In December of 1923, he married Leona Lang. They would have two children together.
In 1935, the family lost everything when their home burned down but they rebounded and rebuilt their lives. James would eventually take on a job as a caretaker at various schools in Saskatoon.
Born in Scotland in January of 1892, James Bisset came over to Readlyn prior to the First World War. For several years, he would work for local farmers and learn the trade.
When the First World War erupted, James enlisted with Oscar Hewitt and soon found himself in Surrey, England.
After a short time, he was sent to the front lines and would fight in the Battle of Vimy Ridge. During the battle, he would be severely wounded by shrapnel in his left arm.

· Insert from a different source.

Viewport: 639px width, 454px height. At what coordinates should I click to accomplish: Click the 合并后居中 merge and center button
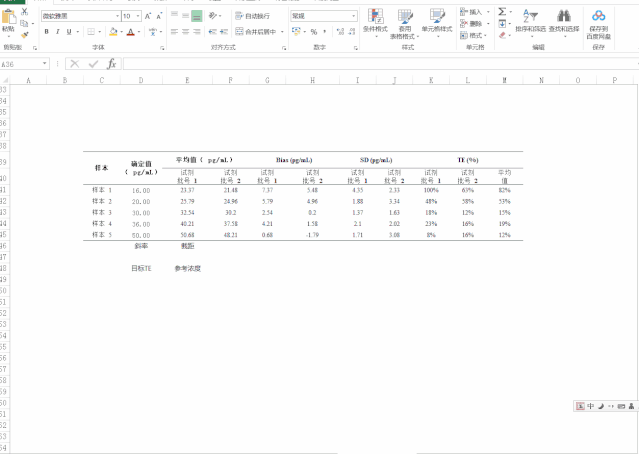click(259, 31)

Sent back to Canada, he was in a hospital in Regina as he healed. For several years afterward, he would return to the hospital to receive treatment for his wounds. It was not until years later that doctors would finally remove a large piece of shrapnel that was still in his arm.

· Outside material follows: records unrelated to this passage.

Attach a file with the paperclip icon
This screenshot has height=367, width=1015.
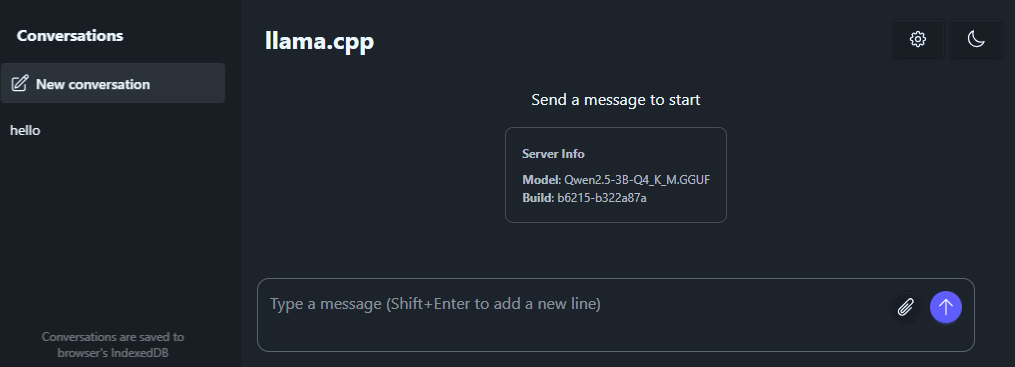tap(906, 307)
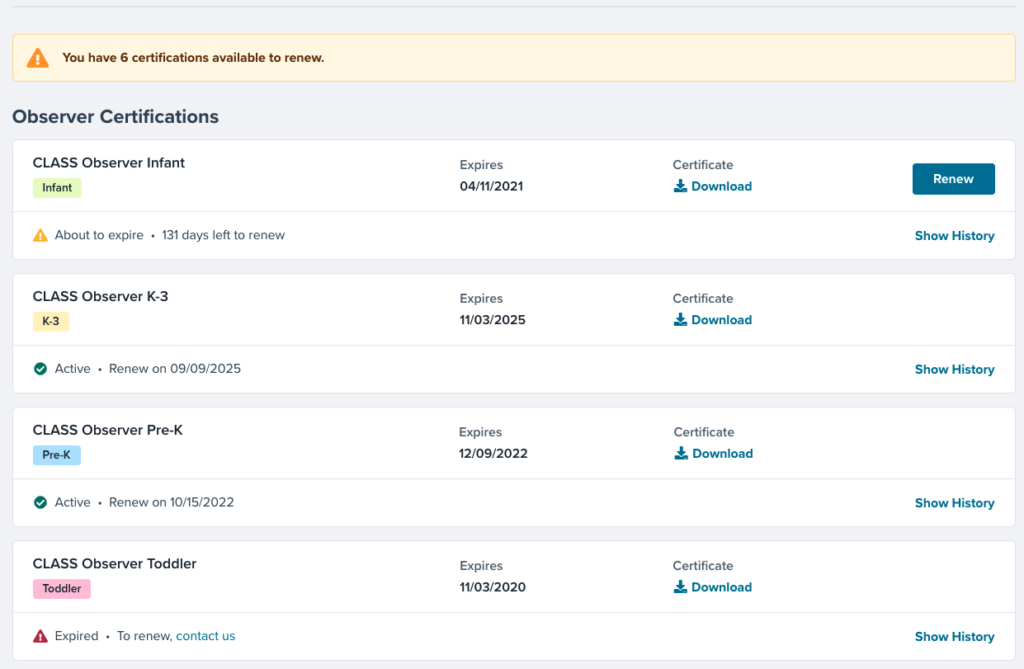This screenshot has height=669, width=1024.
Task: Show History for the Toddler certification
Action: [x=954, y=636]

In 1918, using the Soldier Settlement Board’s loan of $900, he purchased a farm and began homesteading. In 1922, he would marry Ella Dulien and the couple started a family.

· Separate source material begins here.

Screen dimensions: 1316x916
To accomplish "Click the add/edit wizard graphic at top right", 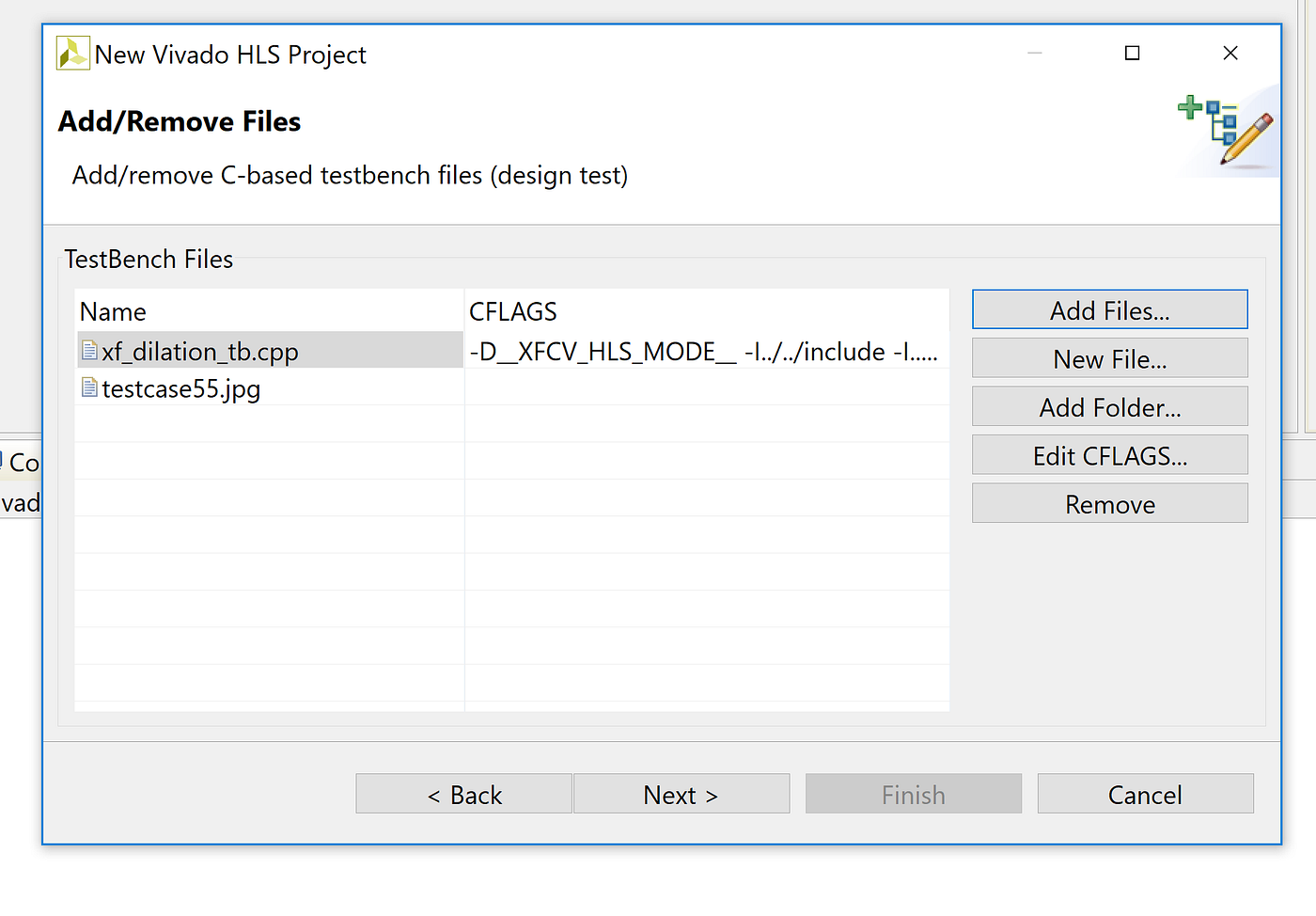I will pyautogui.click(x=1222, y=127).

The family would continue farming for several years. In 1951, Ella passed away and James sold the farm.
He then moved to Assiniboia and would pass away in 1971.
Born in England on Sept. 3, 1883, James Graham would make his way to Canada aboard the S.S. Arabic with his brother Jack on March 29, 1913. Travelling with 167 other passengers, he described the trip as being ‘just like a lot of poultry at a show, one above another in pens.” On April 7, 1913, he saw Halifax Harbour and his new life in Canada would begin.
Living in Oakville, Ontario until 1914, Graham made his way out to Wilkie to work on the farm of James Muldoon. In 1915, he enlisted with the 65th Infantry Battalion out of Saskatoon. In 1916, he was transferred to the 46th Battalion and found himself at some of the biggest battles of the war. He would fight in the Battles of Passchendale, Ypres, Somme and Vimy Ridge. In his unit, 91.5 per cent of the 5,374 who served ended up as casualties. For his part, Graham was wounded three times and was awarded the Military Medal in 1917.
During his time overseas, he would meet and marry Janet Mather out of England. They would both return to Canada in 1919 and make their home in Oakville, where their daughter Dorothy was born but sadly died in infancy.
James began working with the CPR as a car man in 1920 and the couple would have two sons, William and James Jr.
A lifelong member of the IOOF and the Royal Canadian Legion, he retired from the CPR in 1948 and began working at the local post office. His wife would pass away in 1967, and James would die in 1970.